Santi Hidalgo ha estado diez veces en Lituania, pero la fiesta del pasado sábado en Palanga fue memorable. «Llegué a Palanga el miércoles, me hospedé en el hotel que Sabonis tiene allí, que es de lujo. El jueves estuve a mi aire porque Sabonis estaba en Kaunas en un homenaje, pero el viernes ya estuvimos juntos, y el sábado fue alucinante. Me hacían fotos al bajarme del coche, el pabellón estaba espectacular, decorado como si fuera Nochevieja, con presentadores y con pantallas gigantescas donde pasaban vídeos de Sabonis y de su hijo Domantas, que está en la Universidad de Gonzaga, comparándolos. Allí estaba la elite de Lituania, todos vestidos de fiesta, y cuando Sabonis cogió el micro para pronunciar unas palabras, dijo a la gente que no se preocupara de la fiesta, que allí estaba su amigo Santi de Palencia. Fue muy emotivo», recuerda Santi Hidalgo, que le regaló a Sabonis un cartel de toros de 1977 de la primera novillada en la Maestranza de Sevilla. «Sabonis es un tío encantador, amigo de sus amigos y muy divertido.
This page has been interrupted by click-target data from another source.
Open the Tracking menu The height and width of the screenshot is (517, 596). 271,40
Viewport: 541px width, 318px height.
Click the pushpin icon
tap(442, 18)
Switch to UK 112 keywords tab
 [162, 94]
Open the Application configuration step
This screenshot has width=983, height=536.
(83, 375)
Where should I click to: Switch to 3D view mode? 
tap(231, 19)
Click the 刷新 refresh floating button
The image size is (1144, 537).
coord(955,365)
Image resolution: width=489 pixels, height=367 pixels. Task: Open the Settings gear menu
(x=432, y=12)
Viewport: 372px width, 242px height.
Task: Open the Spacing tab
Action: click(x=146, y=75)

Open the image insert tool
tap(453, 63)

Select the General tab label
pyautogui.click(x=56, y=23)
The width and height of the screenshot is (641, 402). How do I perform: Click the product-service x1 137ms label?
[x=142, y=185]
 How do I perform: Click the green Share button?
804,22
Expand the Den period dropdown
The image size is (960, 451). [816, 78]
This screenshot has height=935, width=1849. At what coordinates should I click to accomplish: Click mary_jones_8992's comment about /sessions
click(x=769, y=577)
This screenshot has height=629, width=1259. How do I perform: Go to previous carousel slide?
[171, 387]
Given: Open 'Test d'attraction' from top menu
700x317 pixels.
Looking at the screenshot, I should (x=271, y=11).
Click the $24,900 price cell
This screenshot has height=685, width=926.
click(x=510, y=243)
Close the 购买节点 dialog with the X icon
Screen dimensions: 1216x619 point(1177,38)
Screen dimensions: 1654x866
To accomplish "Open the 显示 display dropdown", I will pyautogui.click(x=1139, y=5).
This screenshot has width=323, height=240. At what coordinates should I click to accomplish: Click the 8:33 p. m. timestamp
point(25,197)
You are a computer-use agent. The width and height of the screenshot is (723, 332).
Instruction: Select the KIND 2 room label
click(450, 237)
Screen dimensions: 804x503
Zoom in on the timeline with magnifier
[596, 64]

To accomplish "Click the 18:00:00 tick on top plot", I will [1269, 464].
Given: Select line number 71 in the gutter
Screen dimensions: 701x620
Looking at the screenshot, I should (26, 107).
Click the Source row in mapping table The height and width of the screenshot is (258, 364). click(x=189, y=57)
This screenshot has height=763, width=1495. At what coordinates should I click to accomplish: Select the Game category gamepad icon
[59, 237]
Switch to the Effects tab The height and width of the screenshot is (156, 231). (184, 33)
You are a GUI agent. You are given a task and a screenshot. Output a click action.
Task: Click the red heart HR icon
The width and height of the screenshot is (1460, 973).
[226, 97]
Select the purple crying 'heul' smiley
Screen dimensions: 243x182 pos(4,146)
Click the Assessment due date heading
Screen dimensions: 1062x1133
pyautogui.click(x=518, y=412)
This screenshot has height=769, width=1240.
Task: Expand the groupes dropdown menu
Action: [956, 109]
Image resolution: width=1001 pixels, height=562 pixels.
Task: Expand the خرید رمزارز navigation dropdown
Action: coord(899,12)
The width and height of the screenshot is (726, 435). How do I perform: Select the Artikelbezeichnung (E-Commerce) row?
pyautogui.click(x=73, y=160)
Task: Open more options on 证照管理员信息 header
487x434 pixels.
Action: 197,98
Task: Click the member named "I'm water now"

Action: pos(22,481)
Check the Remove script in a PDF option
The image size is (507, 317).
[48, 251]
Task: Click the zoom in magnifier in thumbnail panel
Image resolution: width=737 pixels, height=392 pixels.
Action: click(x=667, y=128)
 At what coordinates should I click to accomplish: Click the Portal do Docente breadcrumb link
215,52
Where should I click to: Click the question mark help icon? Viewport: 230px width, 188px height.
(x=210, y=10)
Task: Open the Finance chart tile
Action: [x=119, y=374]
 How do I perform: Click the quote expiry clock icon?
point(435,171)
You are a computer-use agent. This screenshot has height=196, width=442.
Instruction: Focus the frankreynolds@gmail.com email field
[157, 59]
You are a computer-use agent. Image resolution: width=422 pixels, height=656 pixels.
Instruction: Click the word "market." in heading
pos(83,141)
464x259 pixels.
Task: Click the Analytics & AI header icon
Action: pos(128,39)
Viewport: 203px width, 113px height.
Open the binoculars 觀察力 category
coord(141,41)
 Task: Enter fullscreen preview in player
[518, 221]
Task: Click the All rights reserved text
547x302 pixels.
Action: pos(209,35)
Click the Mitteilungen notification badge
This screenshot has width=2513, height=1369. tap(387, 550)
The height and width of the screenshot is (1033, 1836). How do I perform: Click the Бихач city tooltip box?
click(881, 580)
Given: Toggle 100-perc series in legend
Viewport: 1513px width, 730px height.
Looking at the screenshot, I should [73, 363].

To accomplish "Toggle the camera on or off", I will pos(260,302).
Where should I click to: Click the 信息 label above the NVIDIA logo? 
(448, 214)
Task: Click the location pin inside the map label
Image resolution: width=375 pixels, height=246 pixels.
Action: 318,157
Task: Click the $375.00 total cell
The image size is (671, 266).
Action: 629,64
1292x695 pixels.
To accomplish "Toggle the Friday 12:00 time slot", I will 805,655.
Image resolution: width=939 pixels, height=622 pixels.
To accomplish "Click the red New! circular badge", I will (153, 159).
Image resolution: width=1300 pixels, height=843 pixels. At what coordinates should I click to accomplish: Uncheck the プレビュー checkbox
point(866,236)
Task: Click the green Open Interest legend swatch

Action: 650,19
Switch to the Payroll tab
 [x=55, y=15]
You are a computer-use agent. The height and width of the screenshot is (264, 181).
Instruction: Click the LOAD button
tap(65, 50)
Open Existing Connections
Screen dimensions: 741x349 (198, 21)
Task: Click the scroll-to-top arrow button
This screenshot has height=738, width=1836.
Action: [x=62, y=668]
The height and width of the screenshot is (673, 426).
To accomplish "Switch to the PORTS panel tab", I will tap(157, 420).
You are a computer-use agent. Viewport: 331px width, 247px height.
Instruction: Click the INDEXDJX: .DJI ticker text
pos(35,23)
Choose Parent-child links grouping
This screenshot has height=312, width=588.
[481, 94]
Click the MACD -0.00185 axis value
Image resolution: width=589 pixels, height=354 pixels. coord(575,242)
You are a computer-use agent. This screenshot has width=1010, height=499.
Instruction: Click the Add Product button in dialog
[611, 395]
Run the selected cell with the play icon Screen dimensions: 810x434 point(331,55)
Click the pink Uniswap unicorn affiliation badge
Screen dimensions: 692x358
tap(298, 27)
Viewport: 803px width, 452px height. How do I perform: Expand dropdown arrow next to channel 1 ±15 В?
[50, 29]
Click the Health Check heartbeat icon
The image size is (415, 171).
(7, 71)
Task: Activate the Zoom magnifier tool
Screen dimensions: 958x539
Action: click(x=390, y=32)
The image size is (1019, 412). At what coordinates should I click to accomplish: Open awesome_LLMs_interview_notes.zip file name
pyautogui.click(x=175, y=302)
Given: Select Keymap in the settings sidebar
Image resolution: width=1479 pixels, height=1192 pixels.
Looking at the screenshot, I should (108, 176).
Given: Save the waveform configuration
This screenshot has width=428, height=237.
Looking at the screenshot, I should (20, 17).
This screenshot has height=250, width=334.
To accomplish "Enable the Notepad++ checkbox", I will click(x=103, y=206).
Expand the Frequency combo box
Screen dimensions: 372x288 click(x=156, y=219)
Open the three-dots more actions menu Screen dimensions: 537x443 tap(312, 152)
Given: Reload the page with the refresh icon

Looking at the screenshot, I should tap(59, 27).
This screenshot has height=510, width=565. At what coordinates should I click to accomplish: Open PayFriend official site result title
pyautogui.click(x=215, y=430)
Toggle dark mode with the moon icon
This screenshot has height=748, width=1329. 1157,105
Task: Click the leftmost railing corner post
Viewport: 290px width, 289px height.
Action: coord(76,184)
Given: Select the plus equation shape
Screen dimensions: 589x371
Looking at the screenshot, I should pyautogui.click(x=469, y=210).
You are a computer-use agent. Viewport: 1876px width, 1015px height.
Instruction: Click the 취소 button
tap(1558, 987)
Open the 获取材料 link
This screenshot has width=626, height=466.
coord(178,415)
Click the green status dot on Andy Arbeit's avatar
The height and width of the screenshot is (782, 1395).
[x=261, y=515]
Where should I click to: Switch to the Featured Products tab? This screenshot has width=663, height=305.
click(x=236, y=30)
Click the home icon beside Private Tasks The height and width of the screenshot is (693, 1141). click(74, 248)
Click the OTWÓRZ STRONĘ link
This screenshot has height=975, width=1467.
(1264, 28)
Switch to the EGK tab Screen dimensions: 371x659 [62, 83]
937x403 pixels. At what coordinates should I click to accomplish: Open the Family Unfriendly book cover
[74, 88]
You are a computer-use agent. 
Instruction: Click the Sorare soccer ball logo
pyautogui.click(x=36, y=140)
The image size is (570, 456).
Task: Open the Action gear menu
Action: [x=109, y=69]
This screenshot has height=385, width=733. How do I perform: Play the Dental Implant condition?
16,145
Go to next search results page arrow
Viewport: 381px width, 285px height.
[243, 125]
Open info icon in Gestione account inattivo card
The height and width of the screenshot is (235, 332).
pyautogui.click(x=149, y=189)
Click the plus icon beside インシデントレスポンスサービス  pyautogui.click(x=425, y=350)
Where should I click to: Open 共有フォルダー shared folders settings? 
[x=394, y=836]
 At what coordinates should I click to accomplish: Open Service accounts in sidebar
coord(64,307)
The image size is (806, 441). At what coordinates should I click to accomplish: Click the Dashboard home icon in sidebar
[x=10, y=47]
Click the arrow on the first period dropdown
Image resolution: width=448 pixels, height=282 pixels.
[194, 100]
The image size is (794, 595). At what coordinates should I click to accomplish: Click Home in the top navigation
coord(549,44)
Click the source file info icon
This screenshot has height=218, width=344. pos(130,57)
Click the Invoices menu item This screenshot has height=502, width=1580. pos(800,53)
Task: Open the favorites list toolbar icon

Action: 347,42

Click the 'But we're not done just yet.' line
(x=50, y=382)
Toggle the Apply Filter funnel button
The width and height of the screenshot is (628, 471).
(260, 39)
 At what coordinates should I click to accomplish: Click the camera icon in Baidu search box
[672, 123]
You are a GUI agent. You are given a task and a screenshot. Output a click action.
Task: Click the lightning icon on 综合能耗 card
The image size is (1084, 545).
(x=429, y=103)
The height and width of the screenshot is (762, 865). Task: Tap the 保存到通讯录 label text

En la fiesta, llevaba una pajarita con luces», comenta Santi Hidalgo, que pasó una velada de lujo rodeado de belleza y bellezas, trabando amistad con uno de los dueños del Maccabi Tel Aviv y departiendo con su amigo Tikhonenko, que también coincidió con Sabonis en el Fórum Valladolid. «El día después estuvimos ya en familia en el hotel, con sus hijos y con su mujer, Ingrida», apostilla este palentino acérrimo de los toros e íntimo también del diestro Enrique Ponce, a quien conoció por medio de su mujer, Paloma Cuevas, con quien Santi guarda una entrañable amistad de los tiempos en que su padre, Victoriano Valencia, era el empresario de la plaza de toros de Palencia.